TASK PROMPT: Can you rewrite the listing below as a Markdown table with the columns Row and Line, giving each line of the listing its own numbered row, skipping blank lines and leaving out the pictures?

Target position records:
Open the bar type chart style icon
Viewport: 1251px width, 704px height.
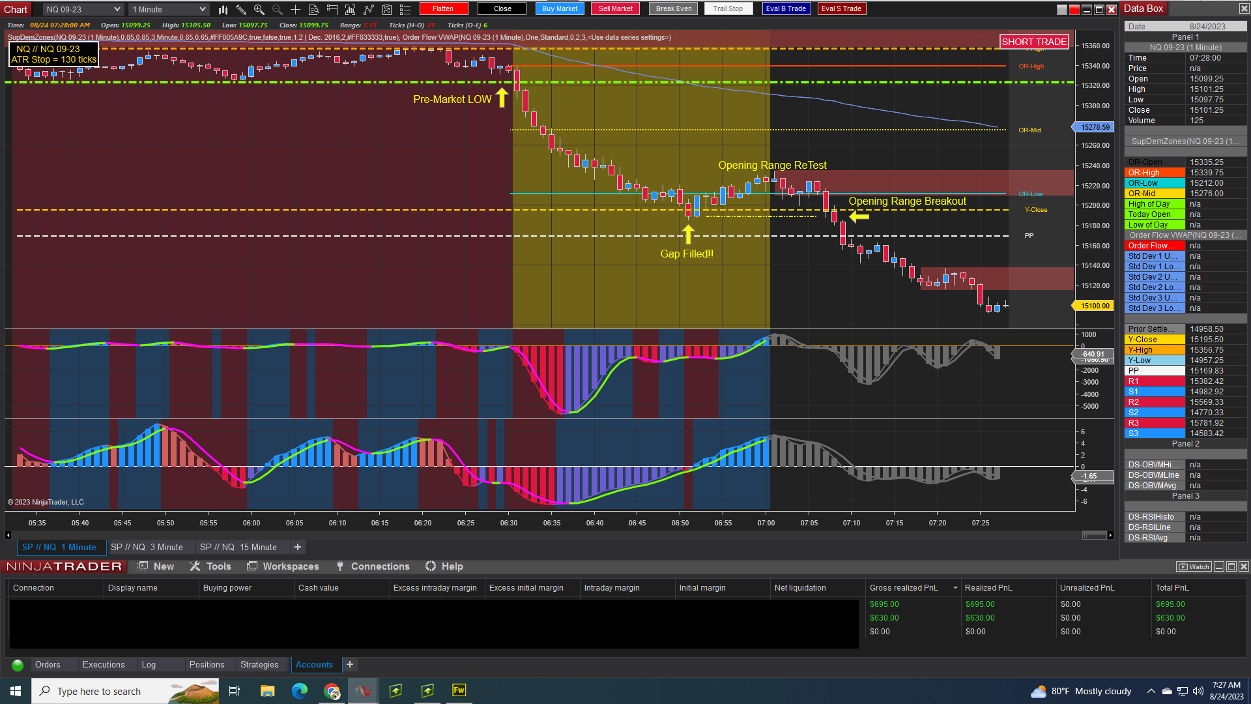[223, 9]
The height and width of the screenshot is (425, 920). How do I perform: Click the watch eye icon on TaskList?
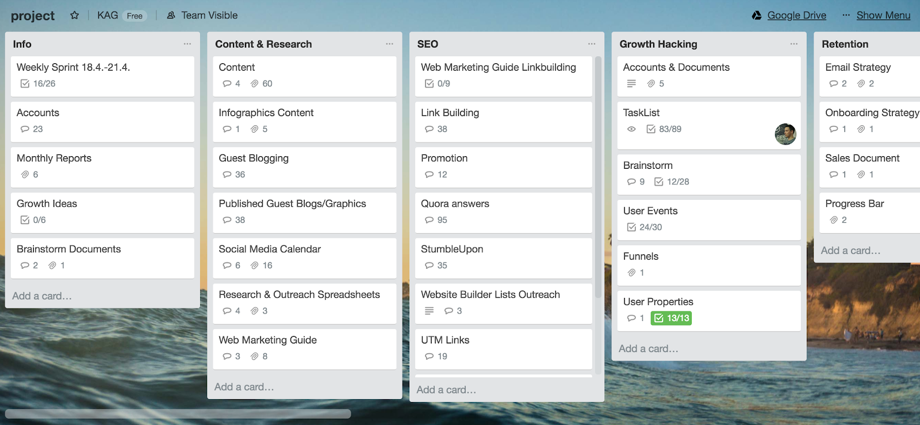[631, 129]
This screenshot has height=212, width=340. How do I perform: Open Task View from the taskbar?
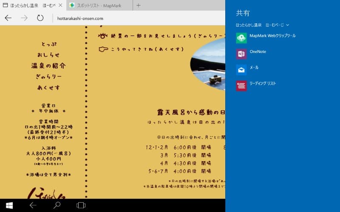[x=80, y=205]
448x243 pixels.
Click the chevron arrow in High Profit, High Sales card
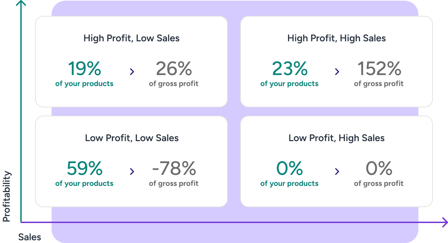coord(337,72)
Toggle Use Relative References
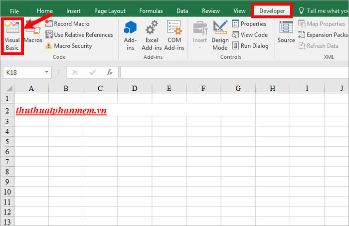This screenshot has width=349, height=226. (79, 35)
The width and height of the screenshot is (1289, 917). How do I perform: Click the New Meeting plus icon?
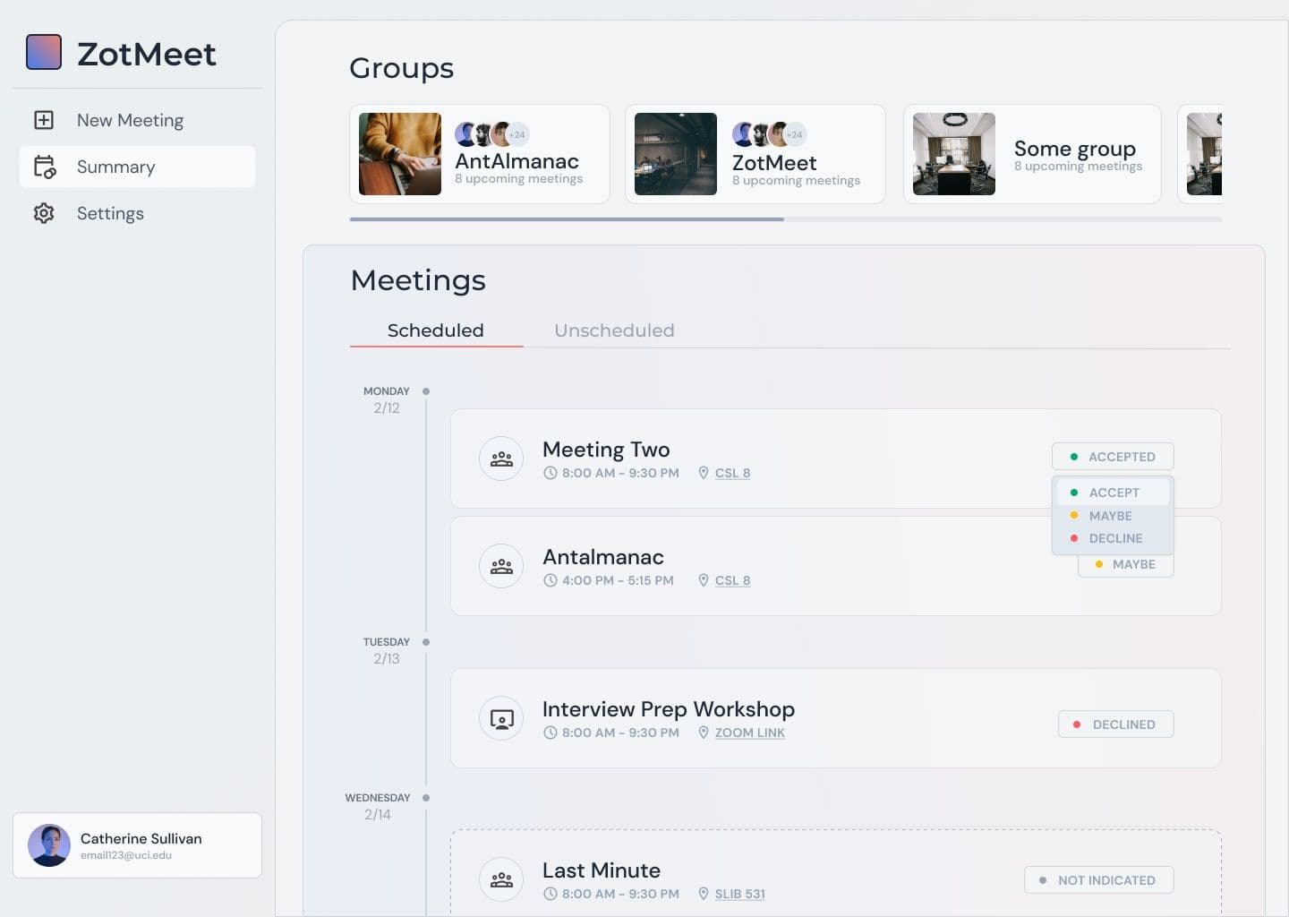tap(43, 119)
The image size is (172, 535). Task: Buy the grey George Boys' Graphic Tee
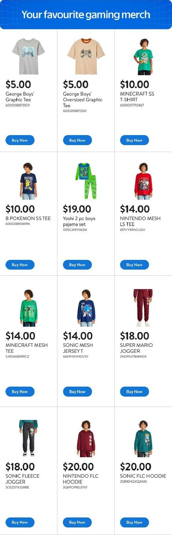[x=20, y=140]
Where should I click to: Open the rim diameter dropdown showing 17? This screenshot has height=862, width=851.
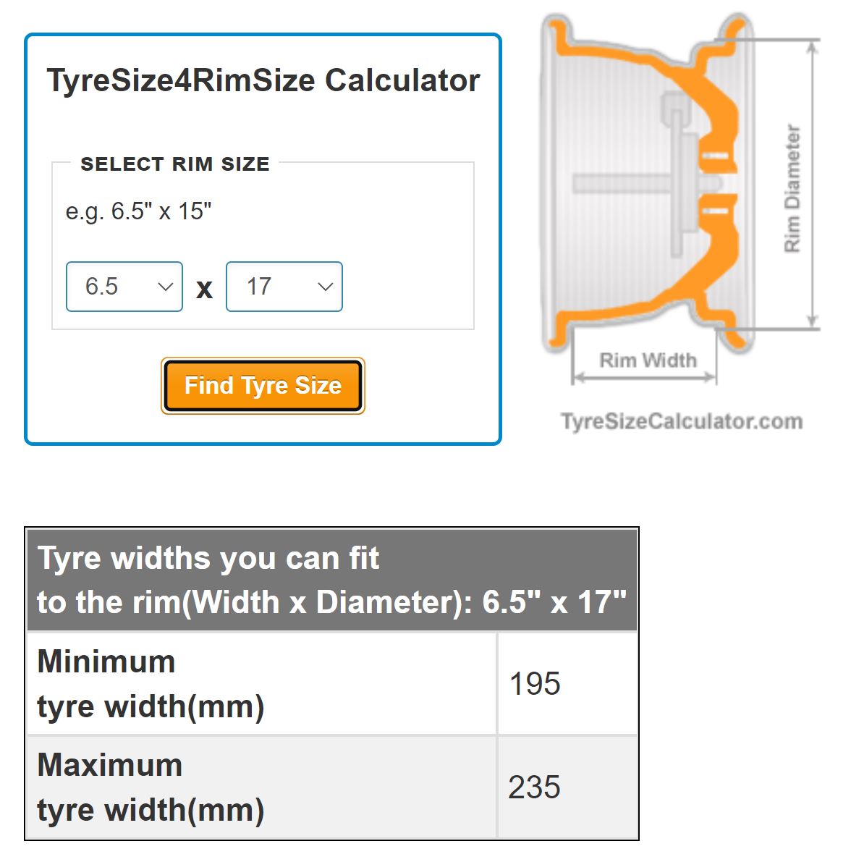284,287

IN RESPONSE:
| Row | Line |
|---|---|
| 1 | Open the bar type chart style icon |
| 2 | Viewport: 1251px width, 704px height. |
| 3 | [223, 9] |
| 4 | The height and width of the screenshot is (425, 920). How do I perform: Click the watch eye icon on TaskList? |
| 5 | [631, 129] |
| 6 | This screenshot has height=212, width=340. How do I perform: Open Task View from the taskbar? |
| 7 | [x=80, y=205] |
| 8 | 448x243 pixels. |
| 9 | Click the chevron arrow in High Profit, High Sales card |
| 10 | coord(337,72) |
| 11 | Toggle Use Relative References |
| 12 | This screenshot has width=349, height=226. (79, 35) |
| 13 | The width and height of the screenshot is (1289, 917). How do I perform: Click the New Meeting plus icon? |
| 14 | tap(43, 119) |
| 15 | The image size is (172, 535). Task: Buy the grey George Boys' Graphic Tee |
| 16 | [x=20, y=140] |
| 17 | Where should I click to: Open the rim diameter dropdown showing 17? This screenshot has height=862, width=851. |
| 18 | 284,287 |